October 21, 2022

Understanding Dynamical Systems in Real-world Situations

How Dynamical Systems Impact Everything Around Us

"Dynamism," the quality of being characterized by vigorous activity and progress, is the basis of the function of the entire world. A dynamical system is a mathematical model that describes the behavior of a man-made or natural system. It generally models any phenomenon or process with quantities that change over time, e.g., fish growing in a pond, water flowing in a pipe, fuel combustion in an engine. Dynamic systems and models serve many important purposes, most importantly, prediction where they are used to calculate the future conditions of the situations they model. For instance, you wouldn't be able to tell if it would rain tomorrow or next if dynamical systems and models did not exist.

Why do we study dynamical systems?

Dynamical systems are a core foundation of every evolving situation in the real world. From engineering and space travel, environmental observation and artificial intelligence, to modern medicine and societal processes, dynamical systems are relevant in basically every area of life. Any situation or system that is subject to change with time can be modeled as a dynamical system.

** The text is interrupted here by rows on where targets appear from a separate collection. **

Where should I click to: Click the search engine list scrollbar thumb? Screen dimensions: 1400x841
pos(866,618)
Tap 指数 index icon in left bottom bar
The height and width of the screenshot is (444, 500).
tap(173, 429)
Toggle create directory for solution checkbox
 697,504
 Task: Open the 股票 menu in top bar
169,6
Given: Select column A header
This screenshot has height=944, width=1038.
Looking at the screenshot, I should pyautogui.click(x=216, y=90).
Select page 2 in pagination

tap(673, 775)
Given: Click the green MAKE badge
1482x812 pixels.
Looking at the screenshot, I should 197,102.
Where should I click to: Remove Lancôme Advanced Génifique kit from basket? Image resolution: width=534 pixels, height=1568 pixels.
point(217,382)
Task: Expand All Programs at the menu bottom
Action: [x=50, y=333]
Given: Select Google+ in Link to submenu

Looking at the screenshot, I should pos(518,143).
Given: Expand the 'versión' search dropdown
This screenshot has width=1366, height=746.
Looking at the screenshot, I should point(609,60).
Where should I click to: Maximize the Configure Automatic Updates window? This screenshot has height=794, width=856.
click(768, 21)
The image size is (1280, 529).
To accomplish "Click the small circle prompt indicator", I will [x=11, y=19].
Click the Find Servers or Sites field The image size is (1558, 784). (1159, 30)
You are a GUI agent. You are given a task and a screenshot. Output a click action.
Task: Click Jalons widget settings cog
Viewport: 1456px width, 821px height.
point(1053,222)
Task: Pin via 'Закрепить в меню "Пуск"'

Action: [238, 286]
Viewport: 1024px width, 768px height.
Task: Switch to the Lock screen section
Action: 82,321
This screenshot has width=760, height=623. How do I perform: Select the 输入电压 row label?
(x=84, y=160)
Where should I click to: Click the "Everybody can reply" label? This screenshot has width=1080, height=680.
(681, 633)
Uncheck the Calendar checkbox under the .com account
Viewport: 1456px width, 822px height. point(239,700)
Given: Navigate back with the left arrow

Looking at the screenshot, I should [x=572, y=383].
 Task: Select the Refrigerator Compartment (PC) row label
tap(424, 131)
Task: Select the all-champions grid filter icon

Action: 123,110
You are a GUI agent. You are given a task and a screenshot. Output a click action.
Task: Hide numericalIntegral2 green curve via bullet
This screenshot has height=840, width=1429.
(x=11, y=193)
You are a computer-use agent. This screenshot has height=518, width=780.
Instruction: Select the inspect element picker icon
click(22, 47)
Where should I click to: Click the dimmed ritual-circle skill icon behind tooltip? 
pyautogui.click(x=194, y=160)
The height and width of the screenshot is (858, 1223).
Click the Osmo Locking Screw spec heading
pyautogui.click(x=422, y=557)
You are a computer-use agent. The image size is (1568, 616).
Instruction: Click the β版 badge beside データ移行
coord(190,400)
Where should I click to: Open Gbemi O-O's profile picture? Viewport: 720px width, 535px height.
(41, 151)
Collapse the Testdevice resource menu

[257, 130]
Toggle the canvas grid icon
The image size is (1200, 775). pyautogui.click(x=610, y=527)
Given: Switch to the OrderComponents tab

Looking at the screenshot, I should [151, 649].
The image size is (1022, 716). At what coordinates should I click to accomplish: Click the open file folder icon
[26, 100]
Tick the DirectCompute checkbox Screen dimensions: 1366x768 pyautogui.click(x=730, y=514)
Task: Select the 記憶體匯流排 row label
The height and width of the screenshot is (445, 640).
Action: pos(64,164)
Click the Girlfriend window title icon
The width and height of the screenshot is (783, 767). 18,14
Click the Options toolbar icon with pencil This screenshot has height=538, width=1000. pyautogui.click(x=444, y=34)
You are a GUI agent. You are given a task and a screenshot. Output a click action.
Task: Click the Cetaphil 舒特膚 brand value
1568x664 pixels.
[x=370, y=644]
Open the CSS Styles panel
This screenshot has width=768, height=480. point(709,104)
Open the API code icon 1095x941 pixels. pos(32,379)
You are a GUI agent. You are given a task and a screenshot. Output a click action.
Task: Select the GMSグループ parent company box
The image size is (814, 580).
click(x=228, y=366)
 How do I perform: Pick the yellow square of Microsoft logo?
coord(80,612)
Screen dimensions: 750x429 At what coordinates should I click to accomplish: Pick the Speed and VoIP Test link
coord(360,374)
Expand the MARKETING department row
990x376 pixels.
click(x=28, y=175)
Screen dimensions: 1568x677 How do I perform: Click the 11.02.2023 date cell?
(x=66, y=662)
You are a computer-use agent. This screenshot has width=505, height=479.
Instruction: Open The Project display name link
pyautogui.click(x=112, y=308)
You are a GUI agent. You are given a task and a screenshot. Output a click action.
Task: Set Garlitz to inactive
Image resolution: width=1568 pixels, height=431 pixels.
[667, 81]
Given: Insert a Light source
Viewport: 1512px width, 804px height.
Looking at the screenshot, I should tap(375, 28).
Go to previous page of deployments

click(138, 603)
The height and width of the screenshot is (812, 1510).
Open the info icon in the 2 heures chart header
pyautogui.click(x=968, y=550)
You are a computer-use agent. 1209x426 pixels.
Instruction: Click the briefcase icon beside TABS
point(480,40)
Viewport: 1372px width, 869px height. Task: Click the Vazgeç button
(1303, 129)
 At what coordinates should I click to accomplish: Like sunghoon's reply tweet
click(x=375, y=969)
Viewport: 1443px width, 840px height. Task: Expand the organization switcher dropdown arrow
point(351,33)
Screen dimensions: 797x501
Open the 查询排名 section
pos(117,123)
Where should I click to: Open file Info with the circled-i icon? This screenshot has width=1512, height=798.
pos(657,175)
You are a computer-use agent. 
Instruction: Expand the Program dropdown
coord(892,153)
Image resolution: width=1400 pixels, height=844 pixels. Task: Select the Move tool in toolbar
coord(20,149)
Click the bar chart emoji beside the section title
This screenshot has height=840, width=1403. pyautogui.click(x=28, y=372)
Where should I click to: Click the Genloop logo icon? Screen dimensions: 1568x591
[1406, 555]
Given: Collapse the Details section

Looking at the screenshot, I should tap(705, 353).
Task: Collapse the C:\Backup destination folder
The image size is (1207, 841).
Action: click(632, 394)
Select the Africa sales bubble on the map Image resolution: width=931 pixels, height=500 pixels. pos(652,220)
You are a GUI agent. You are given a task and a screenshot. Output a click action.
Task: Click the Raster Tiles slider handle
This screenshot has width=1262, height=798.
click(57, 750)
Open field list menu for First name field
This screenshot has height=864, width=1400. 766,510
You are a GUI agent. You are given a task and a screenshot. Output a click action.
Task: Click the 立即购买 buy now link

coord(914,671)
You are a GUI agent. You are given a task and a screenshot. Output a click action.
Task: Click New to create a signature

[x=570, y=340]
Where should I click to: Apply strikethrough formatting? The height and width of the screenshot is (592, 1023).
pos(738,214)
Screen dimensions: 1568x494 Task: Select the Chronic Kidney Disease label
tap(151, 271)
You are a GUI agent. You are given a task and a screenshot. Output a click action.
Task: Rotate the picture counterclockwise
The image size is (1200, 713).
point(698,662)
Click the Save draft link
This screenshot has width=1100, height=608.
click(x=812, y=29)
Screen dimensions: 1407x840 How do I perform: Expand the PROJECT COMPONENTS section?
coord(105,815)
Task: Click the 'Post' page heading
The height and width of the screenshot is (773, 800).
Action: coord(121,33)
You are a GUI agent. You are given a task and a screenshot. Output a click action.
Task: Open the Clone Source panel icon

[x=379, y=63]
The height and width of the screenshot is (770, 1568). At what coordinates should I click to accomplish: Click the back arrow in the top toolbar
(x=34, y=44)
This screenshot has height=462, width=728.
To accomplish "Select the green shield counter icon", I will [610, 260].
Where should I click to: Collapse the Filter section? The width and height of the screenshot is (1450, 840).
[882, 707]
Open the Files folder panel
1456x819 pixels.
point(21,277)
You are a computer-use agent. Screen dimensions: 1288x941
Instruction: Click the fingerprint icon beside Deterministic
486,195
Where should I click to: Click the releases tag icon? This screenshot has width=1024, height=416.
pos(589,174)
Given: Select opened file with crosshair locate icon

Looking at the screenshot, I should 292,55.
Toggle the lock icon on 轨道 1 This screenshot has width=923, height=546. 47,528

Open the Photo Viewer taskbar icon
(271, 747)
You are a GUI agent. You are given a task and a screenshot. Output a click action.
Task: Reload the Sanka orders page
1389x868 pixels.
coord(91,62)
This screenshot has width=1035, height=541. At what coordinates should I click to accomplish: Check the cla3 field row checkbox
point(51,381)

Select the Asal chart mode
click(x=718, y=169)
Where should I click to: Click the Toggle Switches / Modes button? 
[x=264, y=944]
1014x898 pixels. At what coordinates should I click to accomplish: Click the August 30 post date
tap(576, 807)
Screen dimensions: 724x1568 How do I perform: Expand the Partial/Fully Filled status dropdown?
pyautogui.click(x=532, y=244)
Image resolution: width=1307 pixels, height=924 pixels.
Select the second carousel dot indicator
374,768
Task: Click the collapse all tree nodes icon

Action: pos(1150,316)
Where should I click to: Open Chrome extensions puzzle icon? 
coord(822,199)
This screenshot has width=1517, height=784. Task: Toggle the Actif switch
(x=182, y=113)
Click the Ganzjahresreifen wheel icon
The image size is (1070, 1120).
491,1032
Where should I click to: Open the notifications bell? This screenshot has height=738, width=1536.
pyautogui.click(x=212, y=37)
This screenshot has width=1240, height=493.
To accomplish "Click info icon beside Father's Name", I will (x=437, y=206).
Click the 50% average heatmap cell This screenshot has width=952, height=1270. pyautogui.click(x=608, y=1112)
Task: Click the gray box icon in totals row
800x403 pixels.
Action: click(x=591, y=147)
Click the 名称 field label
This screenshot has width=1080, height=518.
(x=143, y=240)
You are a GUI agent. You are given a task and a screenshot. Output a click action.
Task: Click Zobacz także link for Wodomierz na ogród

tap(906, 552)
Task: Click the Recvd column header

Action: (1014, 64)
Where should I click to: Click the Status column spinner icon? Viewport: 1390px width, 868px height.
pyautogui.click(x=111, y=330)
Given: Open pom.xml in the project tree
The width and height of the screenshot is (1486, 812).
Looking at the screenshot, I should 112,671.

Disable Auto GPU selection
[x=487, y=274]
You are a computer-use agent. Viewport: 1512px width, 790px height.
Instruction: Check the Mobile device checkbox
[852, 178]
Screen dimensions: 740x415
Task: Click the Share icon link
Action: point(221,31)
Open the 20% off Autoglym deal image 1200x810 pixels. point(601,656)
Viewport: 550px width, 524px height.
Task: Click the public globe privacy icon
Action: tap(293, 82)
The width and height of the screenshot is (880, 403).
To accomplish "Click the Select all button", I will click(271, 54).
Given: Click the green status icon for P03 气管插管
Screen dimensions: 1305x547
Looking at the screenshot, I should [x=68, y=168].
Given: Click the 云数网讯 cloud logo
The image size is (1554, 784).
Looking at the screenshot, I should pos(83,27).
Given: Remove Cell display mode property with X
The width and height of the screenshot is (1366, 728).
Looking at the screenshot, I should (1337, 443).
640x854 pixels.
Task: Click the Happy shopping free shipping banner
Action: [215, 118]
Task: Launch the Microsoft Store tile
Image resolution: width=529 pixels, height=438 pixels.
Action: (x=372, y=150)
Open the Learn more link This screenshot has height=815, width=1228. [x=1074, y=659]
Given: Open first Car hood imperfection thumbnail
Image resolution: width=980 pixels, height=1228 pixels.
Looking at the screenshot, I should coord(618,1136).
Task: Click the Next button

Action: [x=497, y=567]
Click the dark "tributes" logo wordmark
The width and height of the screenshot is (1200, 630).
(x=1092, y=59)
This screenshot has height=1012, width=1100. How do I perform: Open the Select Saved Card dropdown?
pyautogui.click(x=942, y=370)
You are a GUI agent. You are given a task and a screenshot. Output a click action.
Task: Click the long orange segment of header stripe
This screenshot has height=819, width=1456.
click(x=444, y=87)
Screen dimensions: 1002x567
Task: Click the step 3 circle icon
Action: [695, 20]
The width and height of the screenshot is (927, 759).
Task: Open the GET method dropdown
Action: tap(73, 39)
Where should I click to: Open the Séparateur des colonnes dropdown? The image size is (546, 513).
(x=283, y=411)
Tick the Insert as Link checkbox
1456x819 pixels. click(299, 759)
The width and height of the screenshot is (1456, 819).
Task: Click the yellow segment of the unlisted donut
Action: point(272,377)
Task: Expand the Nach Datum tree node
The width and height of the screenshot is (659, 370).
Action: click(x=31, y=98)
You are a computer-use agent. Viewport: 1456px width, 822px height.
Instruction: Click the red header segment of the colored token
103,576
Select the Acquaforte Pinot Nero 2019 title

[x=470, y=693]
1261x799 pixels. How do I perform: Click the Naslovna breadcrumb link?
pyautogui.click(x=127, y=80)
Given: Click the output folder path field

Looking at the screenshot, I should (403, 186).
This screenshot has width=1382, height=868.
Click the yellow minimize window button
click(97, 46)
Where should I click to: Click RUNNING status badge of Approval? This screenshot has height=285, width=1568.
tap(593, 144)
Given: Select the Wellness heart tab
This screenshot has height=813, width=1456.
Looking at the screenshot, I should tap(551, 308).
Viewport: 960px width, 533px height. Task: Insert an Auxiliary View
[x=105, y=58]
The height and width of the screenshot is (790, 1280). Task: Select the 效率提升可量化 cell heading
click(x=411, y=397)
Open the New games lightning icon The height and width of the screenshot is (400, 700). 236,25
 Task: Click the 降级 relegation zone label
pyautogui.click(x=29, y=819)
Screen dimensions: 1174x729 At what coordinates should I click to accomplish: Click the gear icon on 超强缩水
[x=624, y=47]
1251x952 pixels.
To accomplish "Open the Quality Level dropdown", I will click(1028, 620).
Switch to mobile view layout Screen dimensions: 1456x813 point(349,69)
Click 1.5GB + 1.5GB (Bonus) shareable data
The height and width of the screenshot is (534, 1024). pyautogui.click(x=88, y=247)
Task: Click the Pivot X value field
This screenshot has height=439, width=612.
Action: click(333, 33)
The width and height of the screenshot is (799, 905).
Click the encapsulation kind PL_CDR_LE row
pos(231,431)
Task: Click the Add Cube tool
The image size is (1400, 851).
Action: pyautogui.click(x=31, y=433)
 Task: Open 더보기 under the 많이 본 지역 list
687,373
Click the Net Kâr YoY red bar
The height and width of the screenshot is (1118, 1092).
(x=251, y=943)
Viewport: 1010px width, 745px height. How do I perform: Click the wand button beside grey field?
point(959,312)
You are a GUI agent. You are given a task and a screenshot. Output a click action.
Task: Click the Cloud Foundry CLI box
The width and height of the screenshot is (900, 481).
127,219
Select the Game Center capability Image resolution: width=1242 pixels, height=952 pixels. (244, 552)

Without these systems, predicting, diagnosing, or troubleshooting real-world situations would practically be impossible. Therefore, it is important to understand the dynamical systems perspective so we can better make the world around us better. For example, modeling dynamical systems can help leaders and companies innovate on their hardware products faster and with less risk. It can also help governments develop and implement policy improvements that save lives and improve humanity by leaps and bounds - e.g., in 2020, understanding how COVID spreads allowed governments to come up with better and more informed policies on how to contain the spread of the virus.

Dynamical Systems Theory

The dynamical systems theory is the unifying framework used in the study of all complex dynamical systems. It has roots in mathematics, astronomy, physics, meteorology, and biology. It describes the behavior of each dynamical system using a differential equation, generally represented as:

$$f(x) = dx/dt$$

This describes the rate of change of a quantity x with respect to time t - a simple summary of the core behavior of a dynamical system.

Examples of dynamical systems theory in technology

The dynamic systems theory has found extensive use and vast application in basically every technology-based industry in the world. Across mechanical, aerospace, civil, chemical and biomedical engineering, dynamical systems theory plays an important role in modeling and simulation of heavy-machinery industrial processes, rocket take off and landing, autonomous vehicle operation, etc. to optimize costs, enhance safety and improve efficiency.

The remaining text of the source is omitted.